Exhibitions

Massimo Micheluzzi - Negozio Olivetti

Negozio Olivetti, Piazza San Marco, Venice, May – September 2023

On the occasion of the 18th Architecture Biennale and the Venice Glass Week, FAI – Fondo per l'Ambiente Italiano hosted the exhibition “Massimo Micheluzzi at the Olivetti Store” in Venice’s historic Olivetti showroom in Piazza San Marco. Curated by Cristina Beltrami, the exhibition presents 44 vases created using opus sectile and blown-glass mosaic techniques, blending Murano tradition with contemporary innovation.

Micheluzzi’s works engage in dialogue with Carlo Scarpa’s architectural design of the Olivetti Store, sharing references such as Byzantine mosaics and the interplay of light, silence, and color, while the historic Olivetti typewriters on display establish a conversation between art, design, and technology.

Designed by Scarpa between 1957 and 1958, the Olivetti Store is a landmark of modern architecture, renowned for its mosaic floor, eye-shaped windows, hidden stone door, and warm integrated lighting. Every detail reflects Scarpa’s vision and the mastery of Venetian craftsmanship.

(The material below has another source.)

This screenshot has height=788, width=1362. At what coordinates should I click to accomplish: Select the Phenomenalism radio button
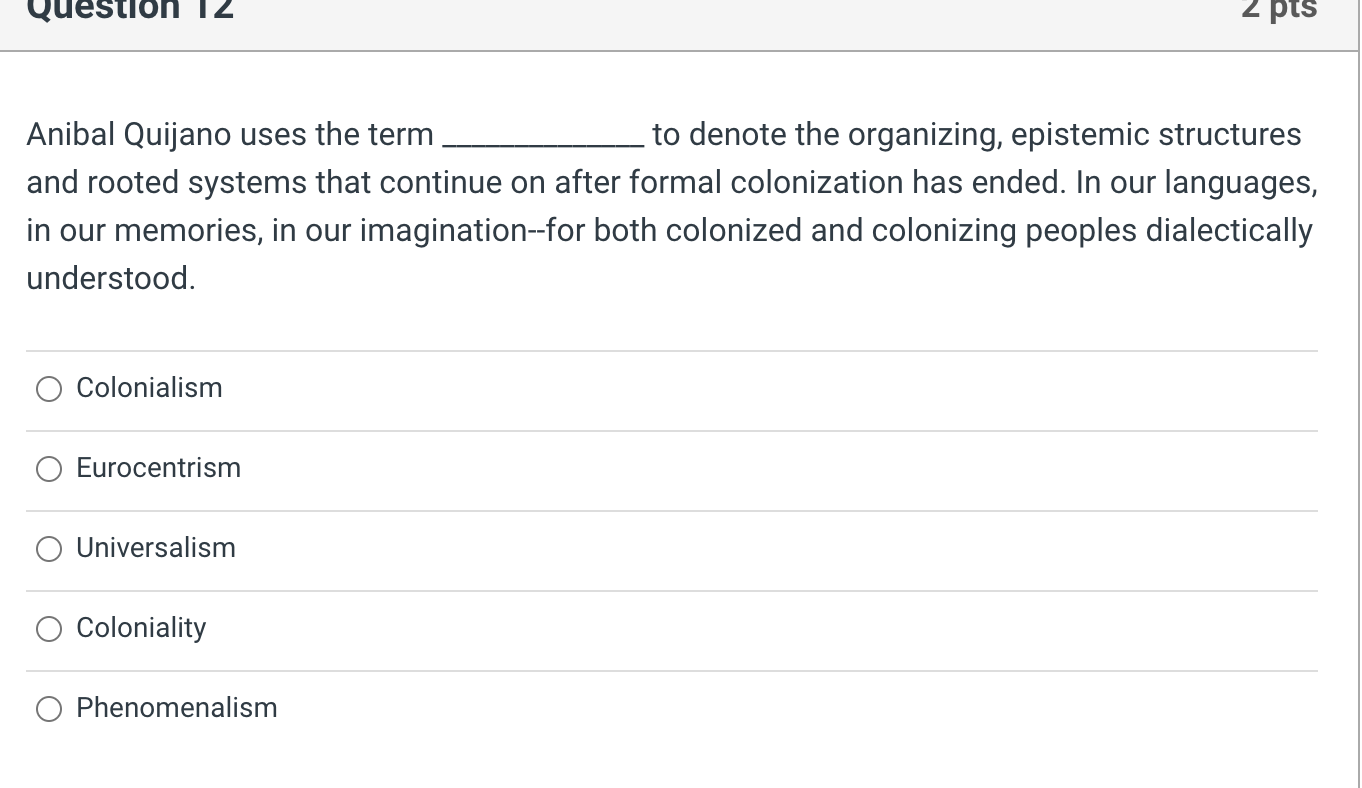pyautogui.click(x=48, y=709)
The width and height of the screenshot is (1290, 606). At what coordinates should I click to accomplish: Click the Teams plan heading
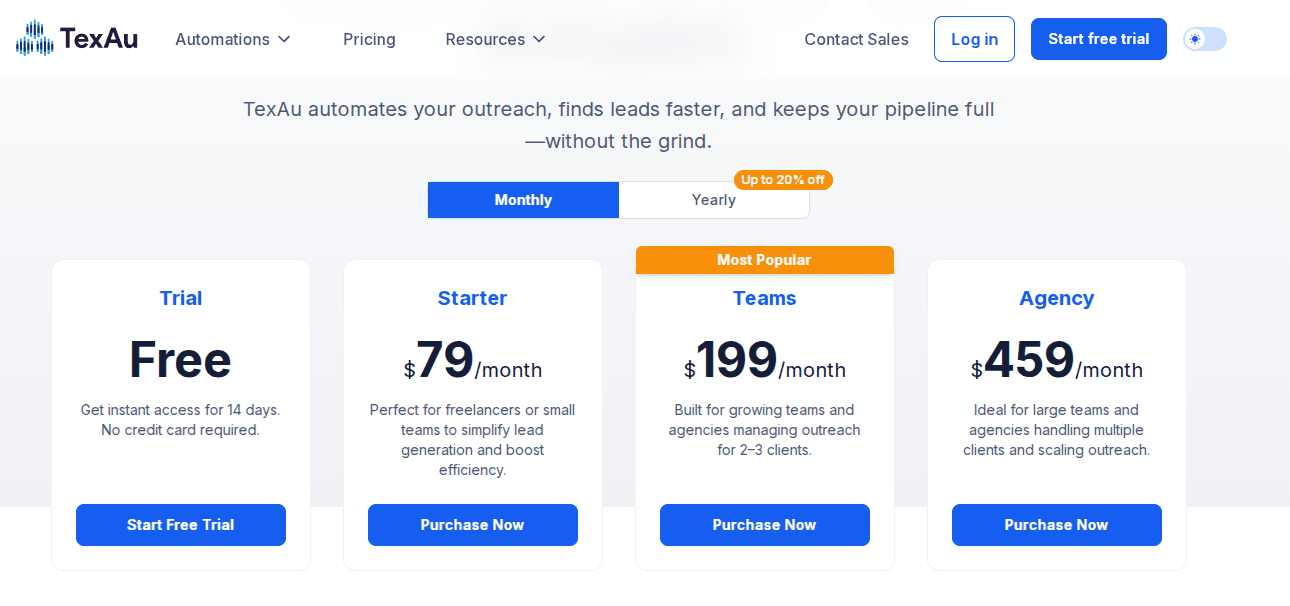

A bilingual catalogue (Italian/English), edited by Cristina Beltrami and published by Grafiche Veneziane, accompanies the exhibition.

DISCOVER MORE

Massimo Micheluzzi – Premio Glass in Venice 2019

Palazzo Loredan, Istituto Veneto di Scienze, Lettere ed Arti, Venice, September 2019

In the evocative atrium of Palazzo Loredan, one of Venice’s most iconic spaces, Massimo Micheluzzi—winner of the Premio Glass in Venice 2019—presented an exhibition as part of The Venice Glass Week. The show featured a selection of glass works that interacted elegantly with their surroundings, enriched by the marble busts of the Panteon Veneto.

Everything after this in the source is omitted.